Mayra Véliz, secretaria general de la fiscalía, anunció el jueves que un equipo especial ha sido designado para esclarecer los hechos. “Se investigarán todas las denuncias, las anteriores y las nuevas relacionadas con lo que ha ocurrido en ese lugar”, aseguró Véliz. “Esto no quedará impunidad”, agregó.

“El sistema de protección de niños y adolescentes no funciona”, señala Carolina Escobar Sarti, directora de La Alianza, una organización no gubernamental dedicada a la protección de niños desamparados. Escobar Sarti estaba deshecha. Cuatro niñas que pasaron por La Alianza habían terminado en el centro estatal. Y ahora tres estaban muertas.

“Quienes tenemos niños albergados, tenemos que lidiar con un sistema de protección fallido”, sin recursos y sin el respaldo de políticas públicas funcionales, agrega.

El año pasado, la Secretaría de Bienestar Social de la Presidencia apenas contó con un presupuesto de unos 2,5 millones de dólares para el mantenimiento de cuatro orfanatos, entre ellos el Hogar Seguro Virgen de la Asunción. Más de la mitad de esos recursos se invierten en la alimentación de los cerca de 800 menores internados en cada uno de los establecimientos, según las autoridades. El resto se destina al pago de salarios del personal encargado de la educación y protección de los menores.

En un comunicado anterior a la conferencia de prensa del presidente, el gobierno responsabilizó al organismo judicial por la tragedia. “Previo al siniestro, se solicitó a los órganos jurisdiccionales el traslado inmediato de los menores en conflicto con la ley a otros centros de privación de libertad para evitar consecuencias mayores”, se lee en el comunicado. “El gobierno de Guatemala lamenta que no se atendiera esta petición en el momento oportuno, acción que pudo haber evitado la tragedia que hoy lamentamos todos los guatemaltecos”.

El gobierno decretó tres días de duelo nacional, pero la respuesta no ha sido suficiente para tranquilizar los ánimos. Desde ayer se organizan protestas contra el gobierno frente al Palacio Nacional.

La Secretaría de Bienestar Social de la Presidencia se ha resistido a informar sobre la identidad, calidades profesionales y perfiles psicológicos del personal encargado de la seguridad, educación y protección de los menores. También se negó a acatar la resolución de un juez de menores que en diciembre ordenó mejorar las condiciones de vida de los internos. “No hemos cumplido al 100 por ciento” las disposiciones del juez, pero “hemos remodelado las instalaciones e incrementado el personal”, dijo el miércoles en una rueda de prensa el director de la SBSP, Carlos Rodas.

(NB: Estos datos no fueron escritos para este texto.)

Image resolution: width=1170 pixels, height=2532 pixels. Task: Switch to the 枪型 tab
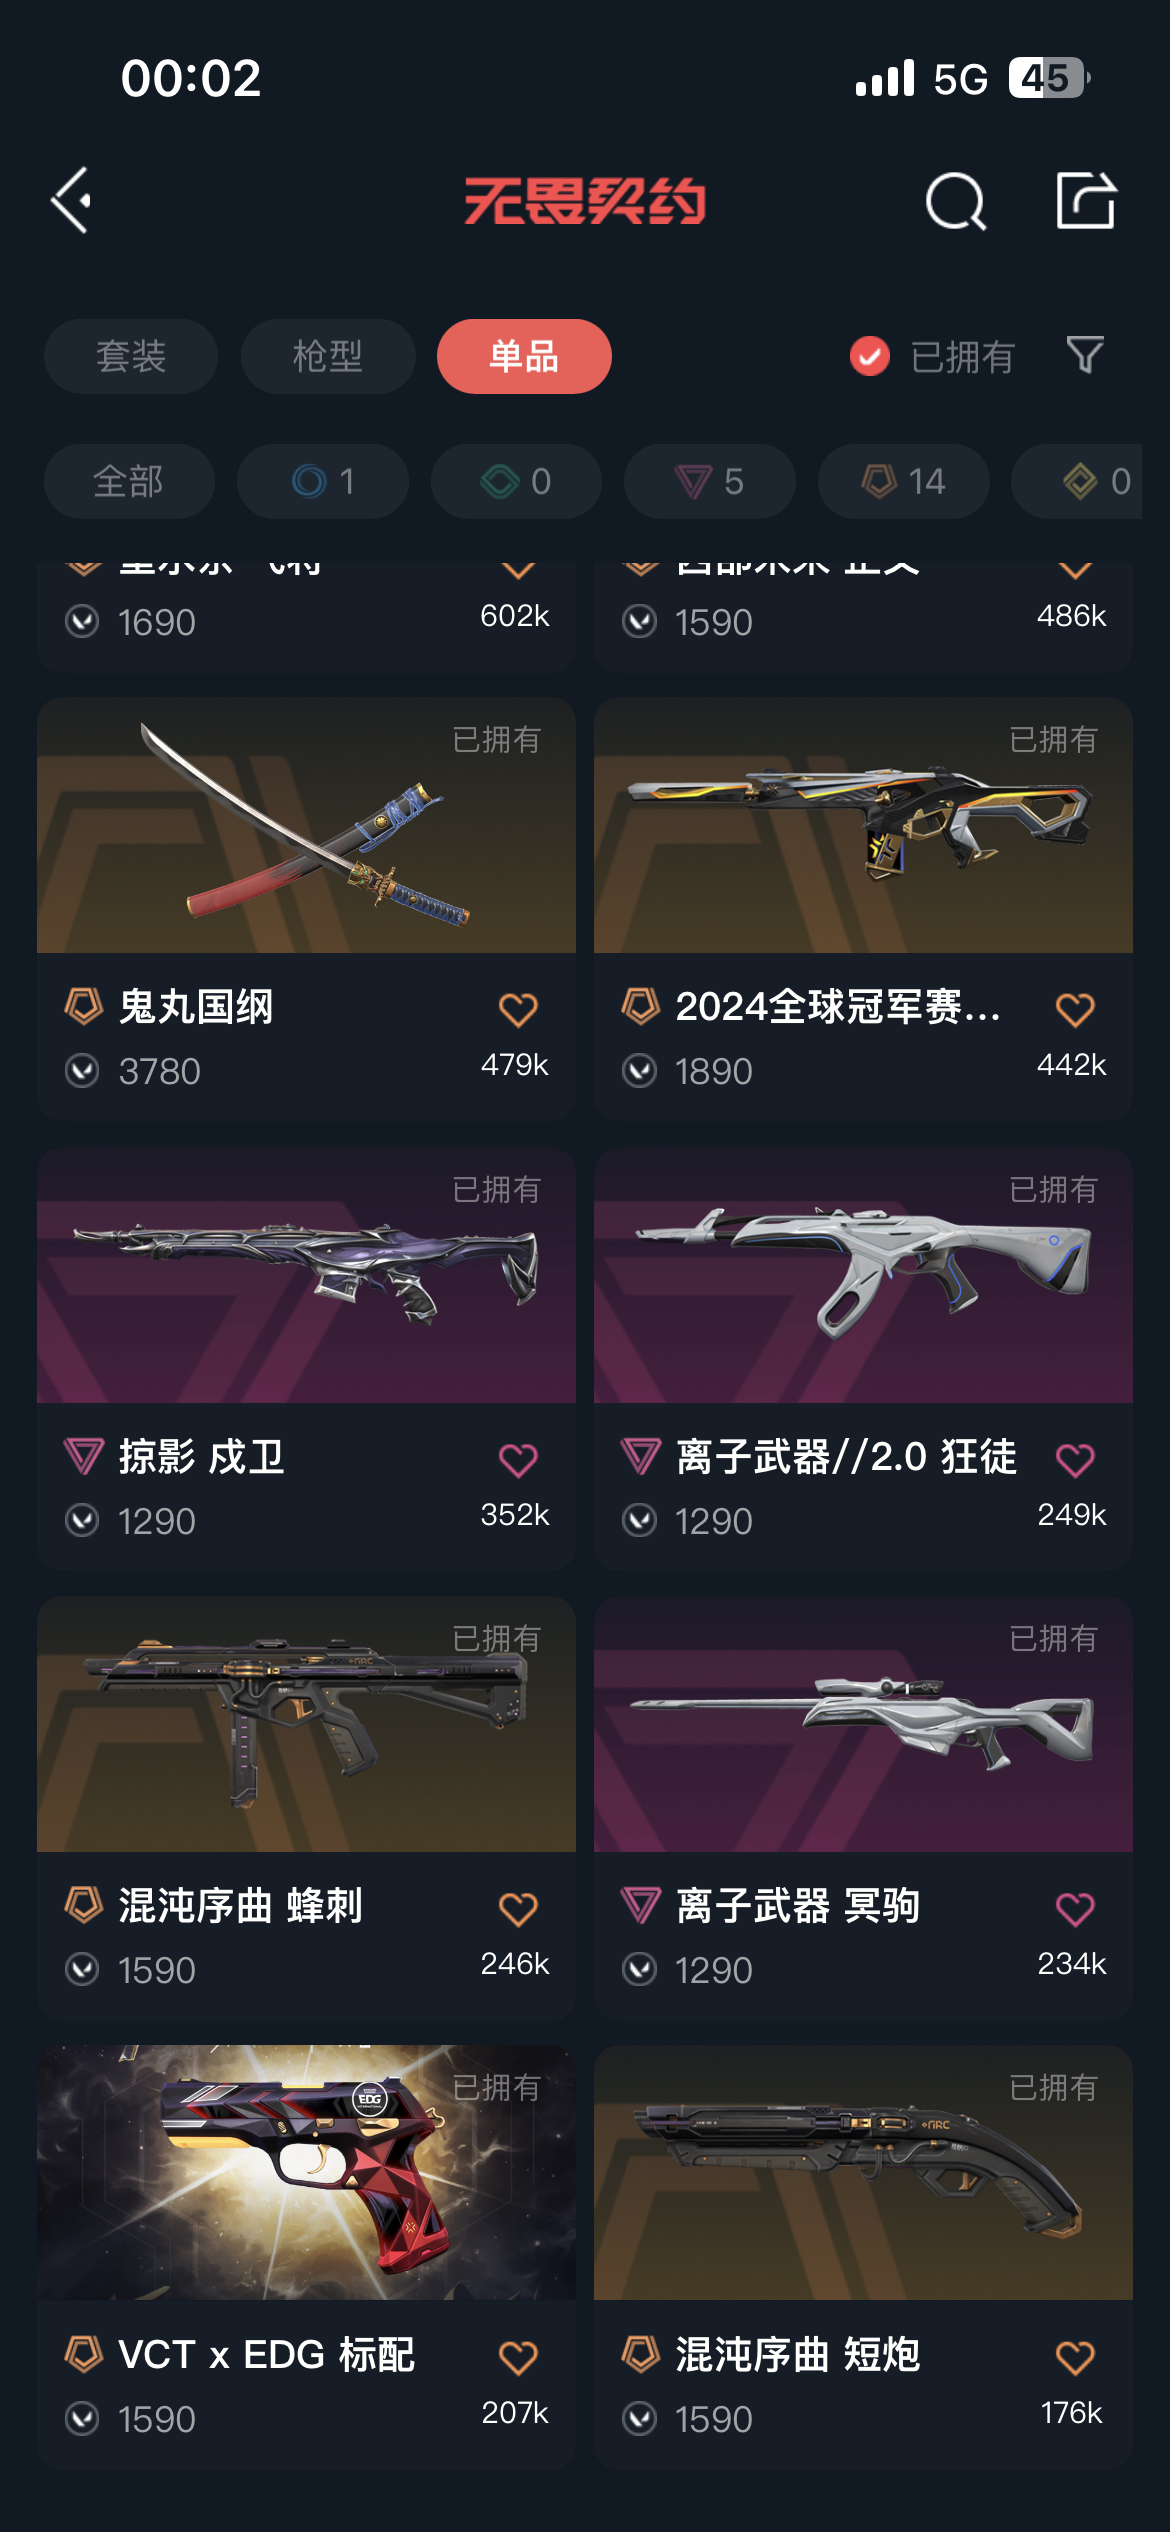tap(328, 356)
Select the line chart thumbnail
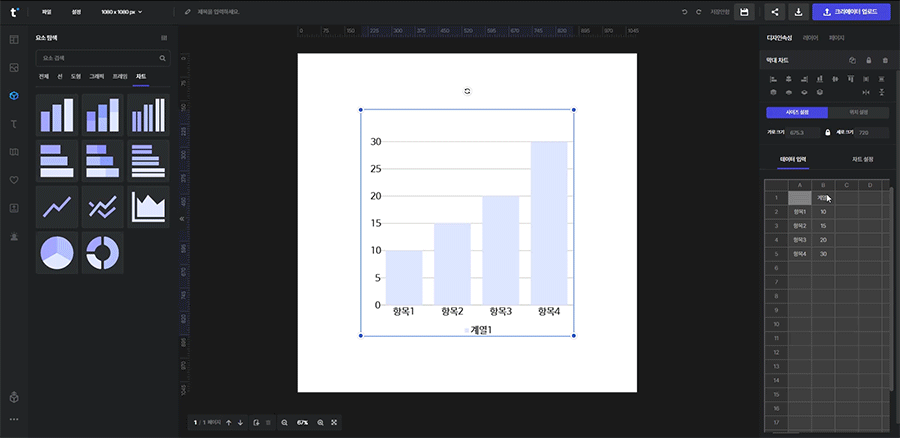The height and width of the screenshot is (438, 900). tap(57, 207)
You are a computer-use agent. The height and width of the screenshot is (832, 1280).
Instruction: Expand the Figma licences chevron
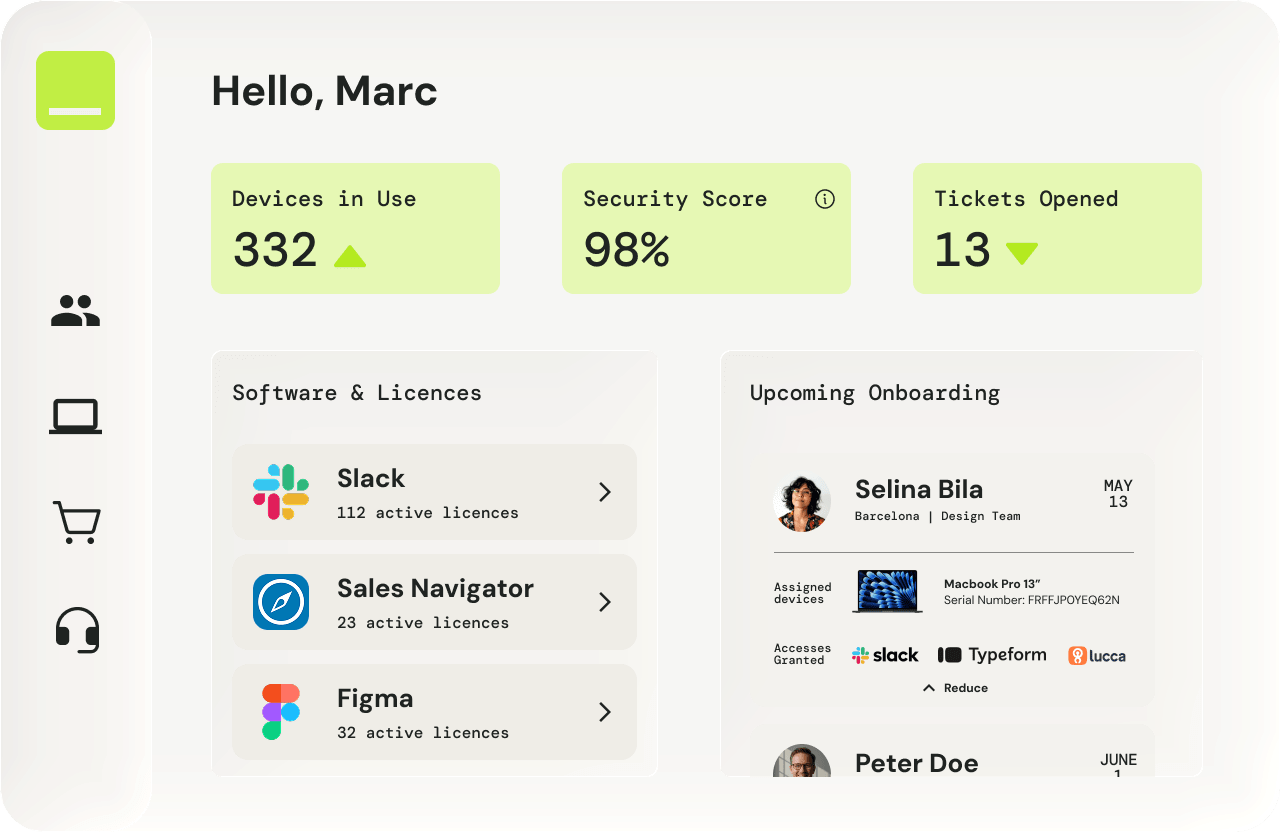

En los últimos cuatro años, decenas de jóvenes han huido del centro. “Los más grandes nos pegaban y abusaban”, declaró a medios locales Daniel, un chico de 16 años que logró salir el miércoles después del incendio.

“Mi hija siempre se quejaba de que las monitoras las maltrataban y obligaba a hacer física (ejercicios) en la madrugada”, dijo una mujer que buscaba a su hija entre las víctimas.

Enrique Naveda y Carlos Arrazola son periodistas de Plaza Pública. José David López colaboró con este reportaje.